Ceci suscite TROIS REMARQUES :
La comparaison avec l’étranger montre que le problème de notre pays ne réside pas dans le trop grand nombre de détenus, mais dans le nombre insuffisant des places propres à les accueillir. Sans oser la comparaison avec les Etats-Unis qui détiennent…le record mondial avec 2,3 millions de prisonniers, soit 714 pour 100 000 habitant, il paraît opportun de rappeler qu’en Europe, la France ne connaît pas un taux de détention anormal : 115 pour 100 000, contre 228 pour la Pologne, 156 pour l’Angleterre, 152 pour l’Espagne et 109 pour l’Italie. Tous ces pays, comme le nôtre ont connu une augmentation. Le taux de suroccupation de nos prisons n’est pas un record, lequel appartient à l’Espagne après huit ans de socialisme et 140 détenus pour 100 places contre 117 chez nous. Le taux quebecquois est de 116, ce qui devrait nous rendre circonspects sur le miracle canadien. La vérité première est que nous n’avons pas construit les cellules nécessaires et que ce gouvernement est confronté, comme ses prédécesseurs à la gestion hôtelière des lieux de détention, avec cette différence que la droite fait des efforts ( 12000 places prévues en 2002, et 10000 réalisées, puis 24000 annoncées en 2012, afin d’atteindre une offre de 80000) tandis que la gauche qui nourrit un préjugé idéologique à l’encontre de la prison, soit ne fait rien, soit diminue l’effort, soit essaie de trouver des solutions palliatives. Après la première solution des derniers gouvernements socialistes, Mme Taubira a choisi la seconde en limitant le nombre des places créées à 6000, puis la troisième avec son projet. La population française croît et est relativement jeune, le nombre des crimes et délits a considérablement augmenté, notamment sous l’ère Jospin, qui ne connaissait effectivement pas de surpopulation carcérale. L’Allemagne, plus peuplée et plus vieille connaît un nombre de crimes et délits violents de 211000 contre 332000 chez nous. C’est une réalité sociologique que nous ne pouvons ignorer.

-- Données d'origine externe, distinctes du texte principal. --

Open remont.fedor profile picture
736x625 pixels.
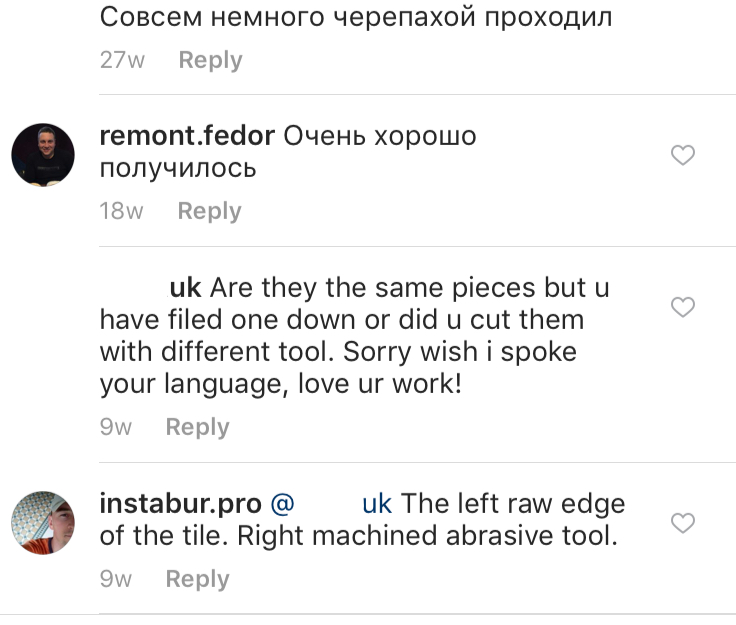point(43,155)
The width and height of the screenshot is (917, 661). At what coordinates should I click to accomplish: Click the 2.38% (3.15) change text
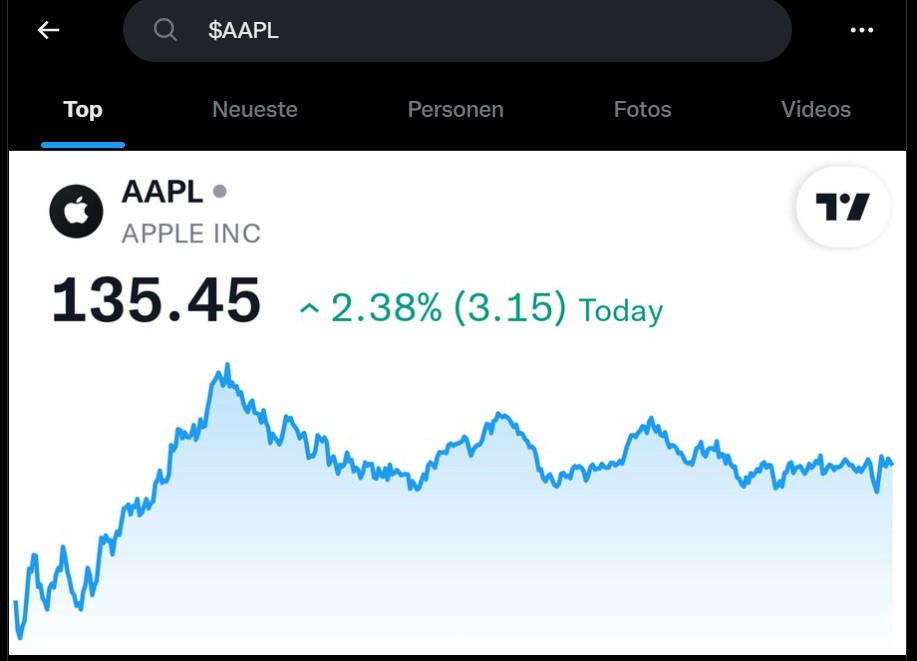coord(449,307)
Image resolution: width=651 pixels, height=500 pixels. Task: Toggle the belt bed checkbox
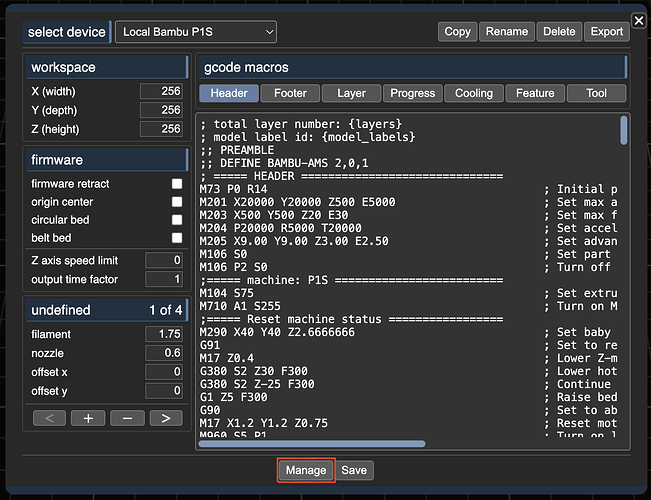coord(177,238)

En second lieu, il est en revanche utile de diversifier les réponses pénales, à condition qu’elles ne soient pas destinées à cacher la réalité du problème. La dernière loi pénitentiaire partait du constat effrayant d’un stock de 82000 peines en attente d’exécution, et de 20% par an de condamnations à la prison ferme non exécutées. Elle avait donc, dans une dérive déjà inquiétante, mis l’accent sur les aménagements de peine et sur le gadget des bracelets électroniques, notamment pour les condamnés jusqu’à deux ans. En mars dernier, une adolescente de 15 ans a été tuée par un condamné qui avait arraché son bracelet, et chacun a en mémoire les noms des victimes assassinées par des meurtriers libérés avant l’heure et qui auraient toujours dû être incarcérés à la date de leur crime. Les solutions sont ailleurs : d’abord dans l’accélération des procédures judiciaires. Il n’y a pas de surpopulation dans les Etablissements pour Peine, mais dans les Maisons d’arrêt, en raison de la malheureuse exception française du trop grand nombre de personnes en attente de jugement. Ensuite, il faut effectivement substituer les Travaux d’Intérêt Général aux peines de privation de liberté, et notamment pour les primodélinquants condamnés à moins de SIX MOIS. J’avais déposé, en septembre 2009, une Proposition de Loi destinée à les promouvoir suivant le modèle suisse. Le fait que l’on reparte sur une procédure plus lourde pour la substituer à des peines plus longues alors que les Tig sont insuffisamment mis en oeuvre, comme je l’avais souligné dans un rapport remis à Michèle Alliot-Marie, est plus que préoccupant quant à la véritable finalité du projet actuel.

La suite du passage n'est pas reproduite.